Fictions

« Par les routes » de Sylvain Prudhomme : Que faire ?

« Par les routes » de Sylvain Prudhomme : Que faire ?

23 août 2019 | PAR Julien Coquet

La rencontre de deux amis, un auto-stoppeur infatigable et un écrivain sédentaire, séparés depuis 17 ans, interroge l’amitié et le désir incessant de partir.

L’arrivé dans une nouvelle ville coïncide toujours au départ d’une nouvelle vie. S’expatrier pour changer d’air et trouver l’inspiration à son prochain roman, c’est là l’objectif de Sacha, le narrateur du dernier livre de Sylvain Prudhomme, dont on avait ici déjà loué les qualités de Légende et L’Affaire Furtif. Sacha a une quarantaine d’années, célibataire sans que cela semble lui peser, obsédé par son prochain roman qui devrait éclaire l’ellipse célèbre de Flaubert dans L’Education sentimentale : « Il voyagea. Il connut la mélancolie des paquebots, les froids réveils sous la tente, l’étourdissement des paysages et des ruines, l’amertume des sympathies interrompues. » Dans ces deux phrases se retrouve tout le mode de vie de l’autostoppeur, ancien ami de Sacha, dont on ne connaîtra jamais le nom.

Voyager sans but, c’est la force qui anime l’autostoppeur. Connaître les froids réveils sous la tente, perdu au fin fond des Pyrénées, être étourdi par des paysages d’une France que plus personne ne regarde et que chacun traverse à toute allure en TGV, discuter avec des charpentiers, des boulangers, des cadres de PME dont on partage le voyage pendant quelques kilomètres et qui, finalement, vous laissent sur le bord de la route car les chemins se séparent. A chaque personne qui le prend en stop, l’autostoppeur ne peut s’empêcher de demander : « Que faire ? » Que faire de la vie ? Qu’en retirer et comment la vivre ? Pour l’autostoppeur, cela ne fait aucun doute : même s’il est heureux avec sa femme Marie et son fils Agustin, l’appel du voyage et de la fuite est toujours plus fort.

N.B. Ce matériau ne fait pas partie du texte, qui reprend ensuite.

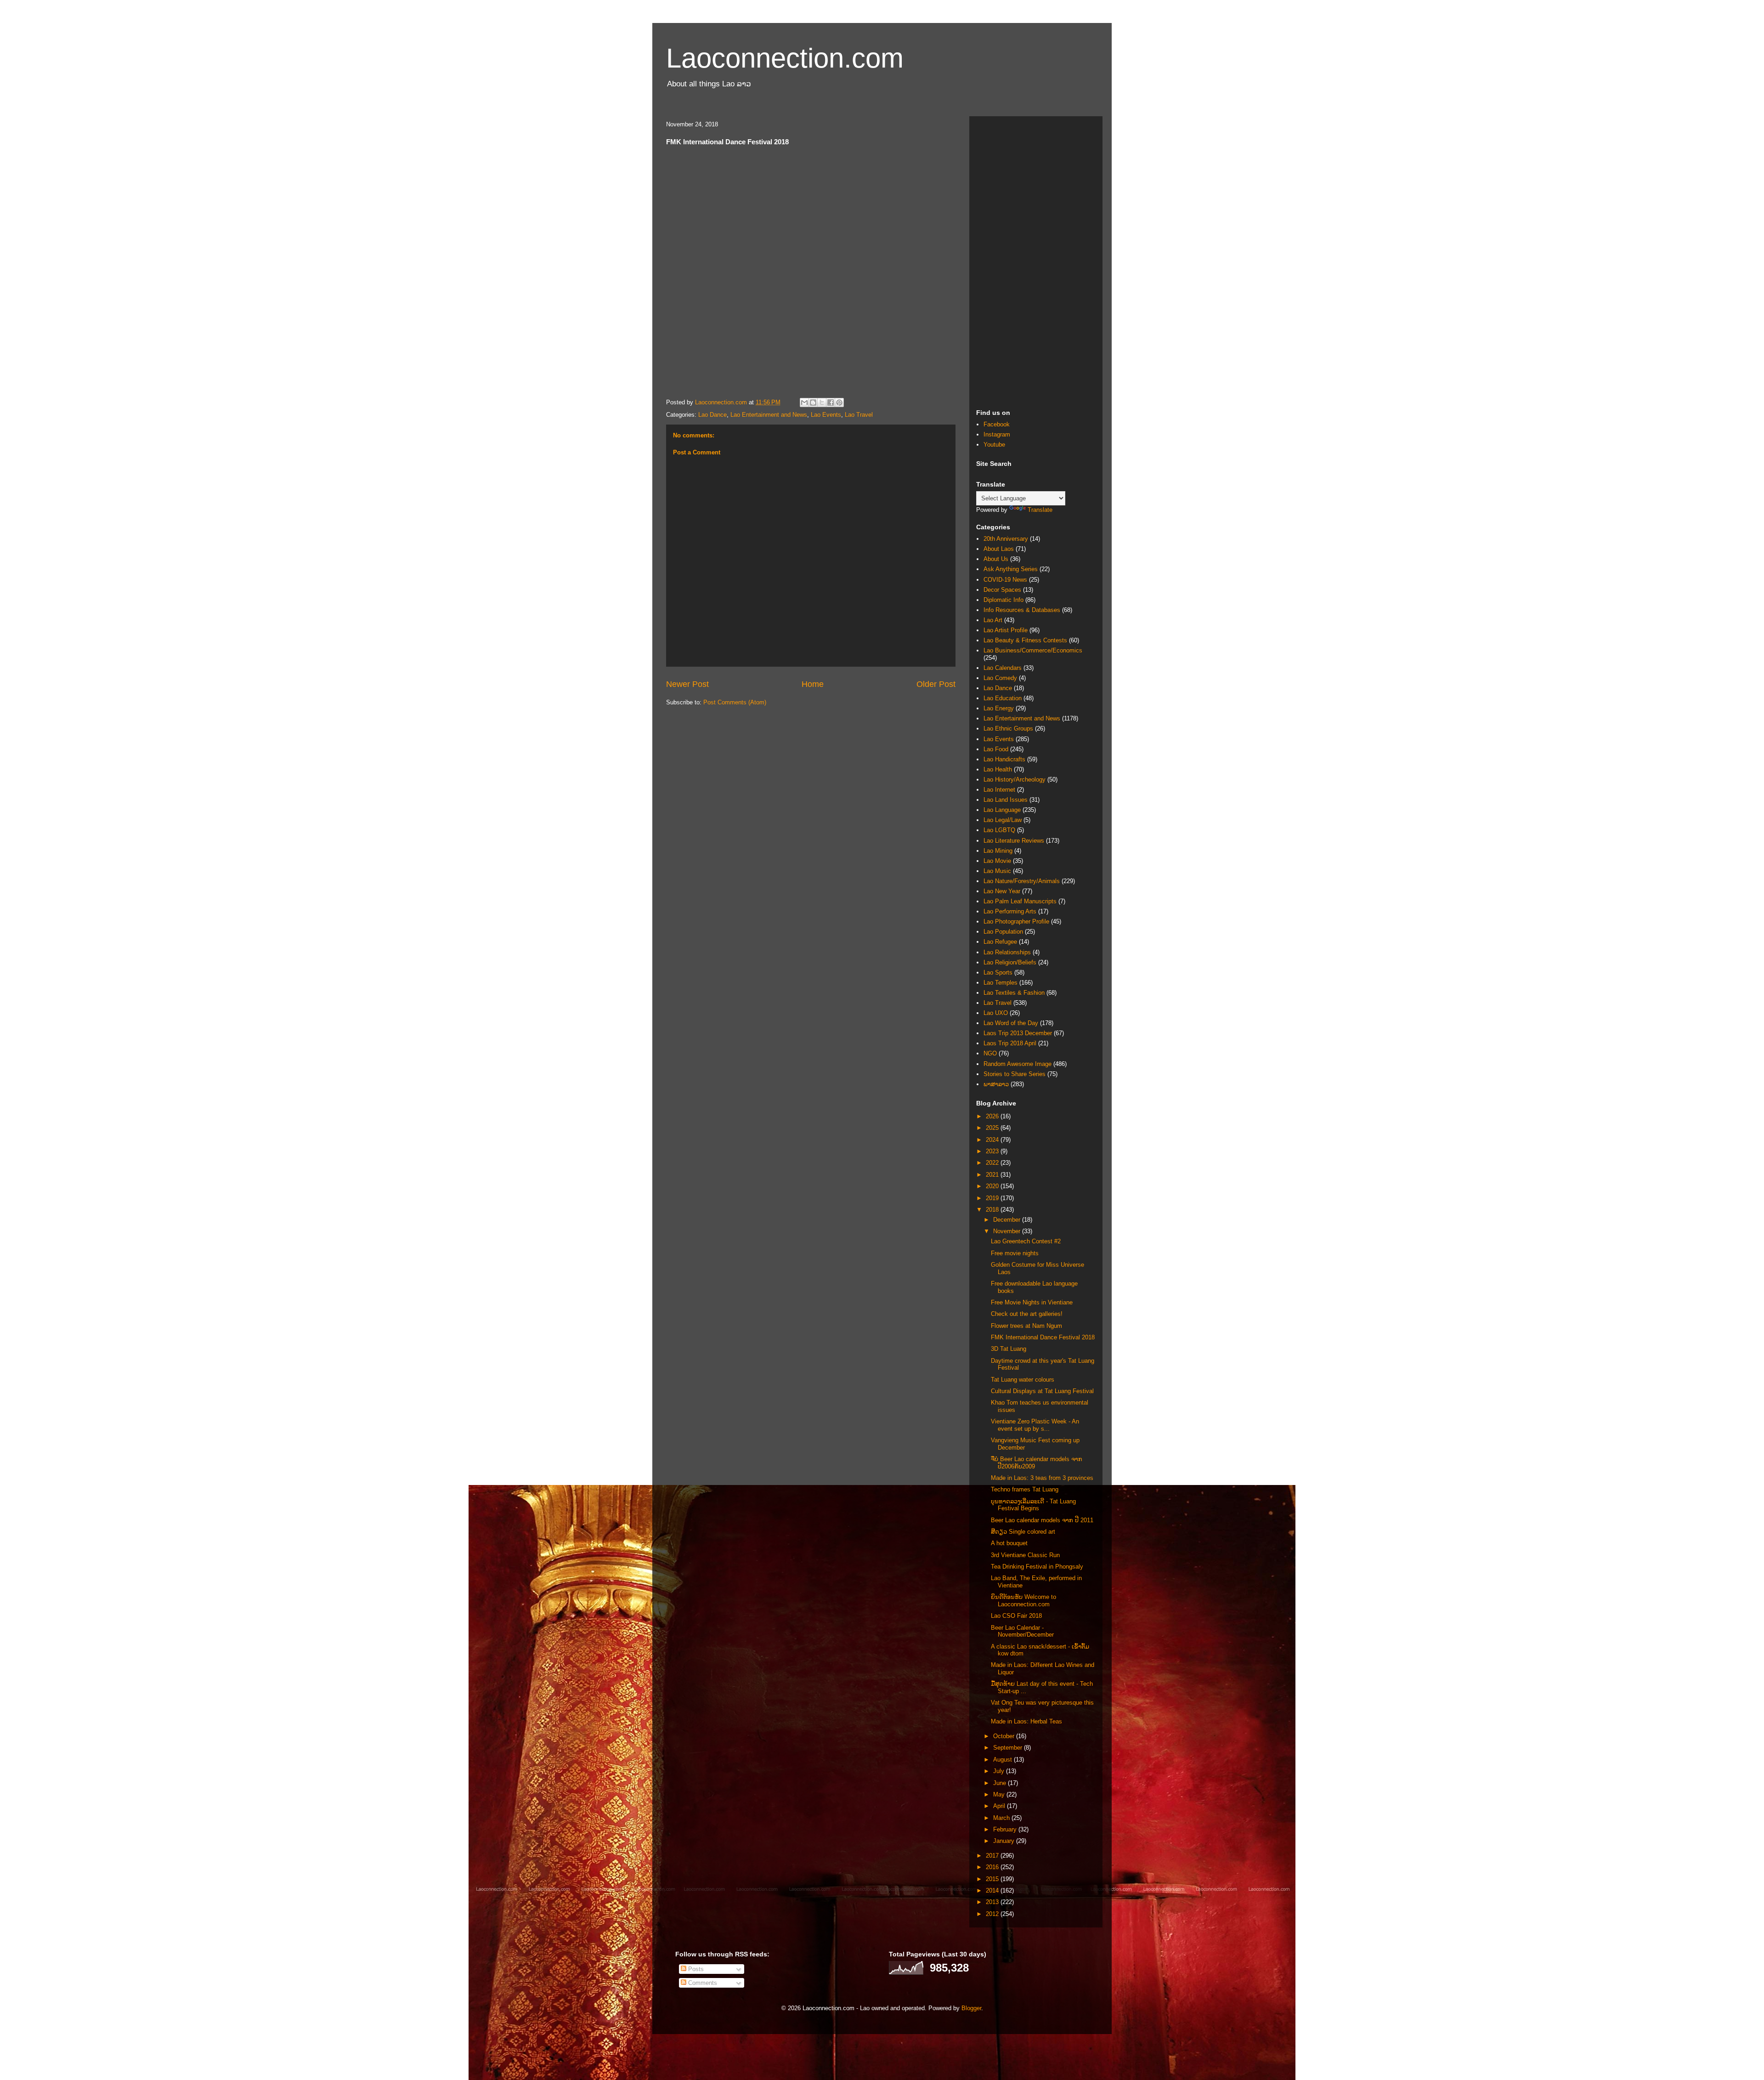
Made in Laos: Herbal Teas (1026, 1721)
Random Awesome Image (1018, 1063)
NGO (990, 1053)
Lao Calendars (1003, 667)
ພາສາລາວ (996, 1084)
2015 (993, 1879)
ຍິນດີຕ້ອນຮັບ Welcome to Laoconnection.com (1023, 1600)
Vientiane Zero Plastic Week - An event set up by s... (1035, 1425)
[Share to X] (821, 402)
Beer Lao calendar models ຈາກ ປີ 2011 (1042, 1520)
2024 (993, 1139)
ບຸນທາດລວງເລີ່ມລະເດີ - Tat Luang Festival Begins (1033, 1505)
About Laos (999, 548)
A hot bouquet (1009, 1543)
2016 (993, 1867)
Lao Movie (997, 860)
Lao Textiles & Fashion (1014, 992)
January (1004, 1840)
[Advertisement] (1036, 261)
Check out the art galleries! (1027, 1313)
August (1003, 1759)
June (1000, 1783)
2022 (993, 1162)
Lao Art (993, 620)
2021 (993, 1174)
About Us (996, 558)
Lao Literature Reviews (1014, 840)
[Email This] (804, 402)
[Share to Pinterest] (839, 402)
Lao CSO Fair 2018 (1016, 1615)
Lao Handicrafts (1004, 759)
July (999, 1771)
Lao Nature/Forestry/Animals (1022, 881)
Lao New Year (1002, 891)
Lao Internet (999, 789)
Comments (701, 1982)
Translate (1040, 509)
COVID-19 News (1005, 579)
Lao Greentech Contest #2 (1026, 1241)
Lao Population (1003, 931)
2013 (993, 1902)
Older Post (936, 684)
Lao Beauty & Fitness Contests (1025, 640)
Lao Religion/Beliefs (1010, 962)
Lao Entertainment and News (768, 414)
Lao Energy (999, 708)
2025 (993, 1127)
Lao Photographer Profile (1016, 921)
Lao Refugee (1000, 941)
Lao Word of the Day (1011, 1023)
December (1007, 1219)
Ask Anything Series (1011, 569)
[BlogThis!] (813, 402)
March (1002, 1817)
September (1008, 1747)
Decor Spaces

Sacha, le narrateur, ami il y a longtemps avec l’autostoppeur, ne s’attendait pas à le retrouver à V., ville du sud-est où il s’installe au début du roman. Lui a qui a voyagé il y a 17 ans avec l’autostoppeur ne se sent plus le courage de partir à l’aventure. Durant les absences répétées de plus en plus longues de l’autostoppeur, Sacha va prendre de plus en plus de place dans le foyer de son ancien ami.

En opposant deux modes de vie, l’un enraciné l’autre constamment en mouvement, Par les routes offre l’un des beaux moments de cette rentrée littéraire de septembre 2019. Réflexion sur l’amitié, le désir insatiable d’aller toujours voir ailleurs, l’amour, le dernier roman de Sylvain Prudhomme donne aussi le vertige devant la multitude des existences possibles croisées par l’autostoppeur. C’est enfin une belle déclaration d’amour à la France et à  ces villes et villages dont le simple nom donne envie de voyager.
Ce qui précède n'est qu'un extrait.